You hear it all the time in the professional realm: People complaining about their jobs.
Truth is, nursing is not immune to job gripes.
But in light of the new year, I vowed to be a more positive person with an optimistic outlook. During this little introspective session, I realized that in our profession, if you don’t like it, change it. That’s the beauty of the job.
You get out of school and you enter the workforce with a vast amount of options based purely on schedule. Do you want to work three days a week? Do you want to work night shift? Do you want to work normal business hours in an office setting? These options increase the marketing value of the profession–if you get sick of your schedule, go work somewhere else!
Many mothers that I have spoken with agree that working night shift is great for family life. You can sleep when the kids are in school and spend a couple of hours in the evening with the family, then the dad watches the children at night when the mom goes to work. And when the kids grow up and mom is exhausted from working night shift all these years, she switches to day shift.

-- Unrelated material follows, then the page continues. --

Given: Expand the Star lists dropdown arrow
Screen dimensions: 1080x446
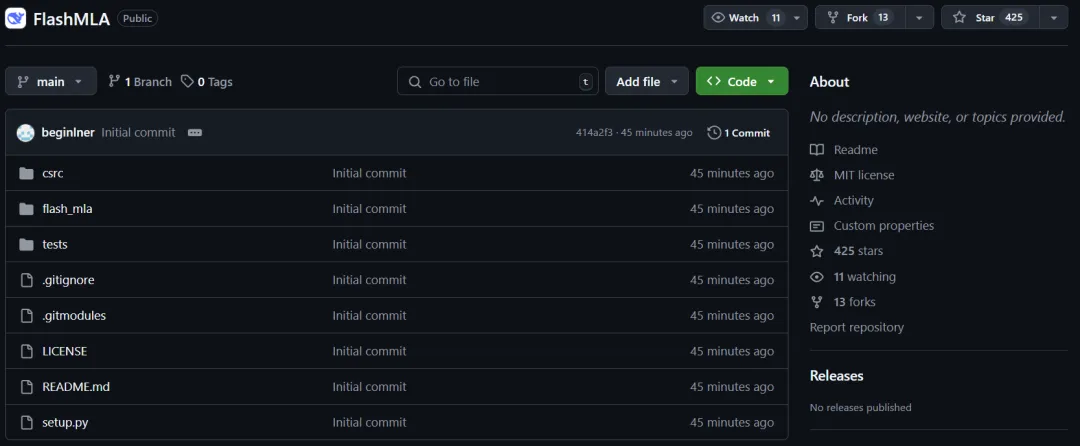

It doesn’t get much more conducive to family life than that.
Nurses also can choose the genre of people they want to encounter and care for. You don’t like adult patients? Work at a pediatric hospital. You don’t want your patients to be awake when you are caring for them? Work in an OR or an ICU. The beauty of nursing is that you can find an area that appeals to you most and where you will find the greatest happiness and job satisfaction.
I have heard many nurses complain about their pay. Some wonderful options for job growth include moving to a management position or going back to school to obtain a master’s degree (which has incredible growth potential itself). To complain about pay is a pity when there are vast opportunities to grow as a nurse.
I think the most compelling reason why nurses should never complain, gripe, or moan about their jobs is because while we are working there, we are not the patients. That doesn’t mean that we are all in perfect health or we don’t have family members that may be patients, but at that very time and place, we are not dealing with their illness on a personal level. Every day that I walk into work I try to maintain a positive attitude by telling myself how blessed I am not to have a child with a congenital heart defect. It puts things in perspective on a daily basis.
So, although it is easy to think the grass is always greener, this 2012 I’m going to do my best to do away with excuses and take nursing for all of the good that it has. Because it has a lot to offer.